Ethan stared in silence as Jarvis edged his way toward them.
‘Don’t move,’ Jarvis said firmly, ‘any of you.’
Ethan glanced at Donovan, who had turned slightly to confront the new arrival.
‘You’re done, Jarvis!’ Donovan snapped. ‘Drop the gun.’
Jarvis continued moving and shook his head. ‘You’re not giving the orders here, Donovan. You’re already up to your neck, don’t make it any worse.’
Donovan sneered a grin at Jarvis. ‘I’ve got myself nicely covered.’
‘And I,’ Jarvis said smoothly, ‘have you nicely surrounded.’
Ethan heard a small scratching sound behind him. Donovan shifted position again in surprise as he looked past Ethan to see a tall, sepulchral figure stalking toward them from behind the fluted columns, a pistol held firmly in his grip.

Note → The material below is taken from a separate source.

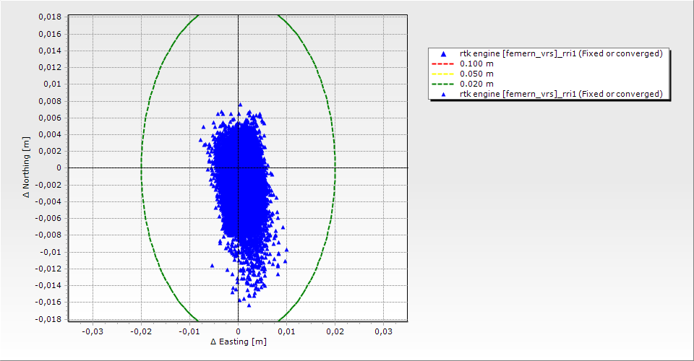Click the yellow dashed line legend symbol
The height and width of the screenshot is (361, 694).
tap(444, 74)
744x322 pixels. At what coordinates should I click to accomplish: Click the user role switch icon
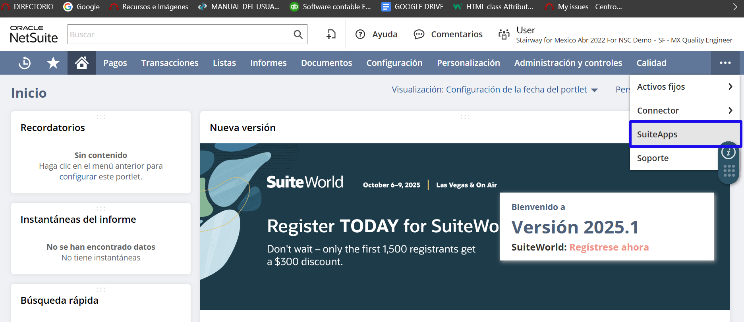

Joanna took a pace backward and gasped, and Ethan guessed that she recognized the man from her incarceration in Gaza. Ethan recognized him from years before, a de-brief after his chaotic first investigation for the DIA.
‘Wilson,’ he uttered.
56
Ethan watched as Jarvis and Wilson slowly maneuvered through the cathedral to flank them, and felt a hollow pit form low in his belly.
Donovan whirled, stepping back with Karina still in his grasp so that he could keep everybody in sight.
Wilson stopped near the altar, casting his icy gaze at each of them in turn, before speaking to Jarvis. ‘Perfect,’ he uttered.
Lopez glared at Jarvis. ‘You son of a bitch, you sold out.’
‘There was a price for protecting you from the CIA,’ Jarvis sighed. ‘Their price was Joanna Defoe.’
Ethan felt every fiber in his body prime itself for action. For a moment, nobody else existed in the room but Jarvis, as the weight of the old man’s betrayal crushed down upon Ethan’s shoulders.
‘You knew, all along,’ Ethan uttered. ‘You guided this whole damned thing. You knew who Tom Ross was, didn’t you?’
Jarvis shook his head as he replied. ‘I’ve told you, Ethan, many times now, that sometimes decisions have to be made for which there can be no good outcome. My choice wasn’t a choice at all. It was to protect two people instead of just one, yourself and Lopez instead of just Joanna. We traced Barraclough’s family to Tom Ross not long before you did, as we knew that Joanna would turn up sooner or later.’